== Data excerpts

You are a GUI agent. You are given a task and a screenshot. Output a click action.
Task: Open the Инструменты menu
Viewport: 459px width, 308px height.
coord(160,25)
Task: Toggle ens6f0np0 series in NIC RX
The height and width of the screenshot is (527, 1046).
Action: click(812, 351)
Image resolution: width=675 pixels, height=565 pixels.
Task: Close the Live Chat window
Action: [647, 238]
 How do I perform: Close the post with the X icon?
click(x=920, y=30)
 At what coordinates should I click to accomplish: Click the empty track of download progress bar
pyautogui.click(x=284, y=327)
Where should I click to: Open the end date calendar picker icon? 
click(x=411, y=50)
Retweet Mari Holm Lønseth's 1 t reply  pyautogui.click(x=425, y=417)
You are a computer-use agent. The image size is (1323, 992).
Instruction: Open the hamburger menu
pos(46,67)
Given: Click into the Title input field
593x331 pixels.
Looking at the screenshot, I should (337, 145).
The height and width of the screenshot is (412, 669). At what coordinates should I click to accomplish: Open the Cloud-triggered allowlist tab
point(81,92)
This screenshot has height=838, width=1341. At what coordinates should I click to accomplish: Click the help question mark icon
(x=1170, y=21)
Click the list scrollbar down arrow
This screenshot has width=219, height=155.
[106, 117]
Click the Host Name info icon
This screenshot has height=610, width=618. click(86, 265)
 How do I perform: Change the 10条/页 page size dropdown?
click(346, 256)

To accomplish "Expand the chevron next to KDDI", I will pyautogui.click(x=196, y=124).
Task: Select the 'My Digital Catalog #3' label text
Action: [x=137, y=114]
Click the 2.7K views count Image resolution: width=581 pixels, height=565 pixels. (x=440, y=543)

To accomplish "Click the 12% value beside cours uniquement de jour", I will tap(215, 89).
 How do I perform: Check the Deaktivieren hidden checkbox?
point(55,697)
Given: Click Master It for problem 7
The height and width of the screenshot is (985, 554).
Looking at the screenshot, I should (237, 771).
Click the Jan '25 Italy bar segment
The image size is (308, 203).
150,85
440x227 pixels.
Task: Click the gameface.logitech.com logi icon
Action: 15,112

====

Task directions:
Rewrite the data from the line containing "Given: Click Master It for problem 7" through the end, replacing "segment" with "section" and keeping everything else unchanged.

Solved exercise:
Given: Click Master It for problem 7
The height and width of the screenshot is (985, 554).
Looking at the screenshot, I should (237, 771).
Click the Jan '25 Italy bar section
The image size is (308, 203).
150,85
440x227 pixels.
Task: Click the gameface.logitech.com logi icon
Action: 15,112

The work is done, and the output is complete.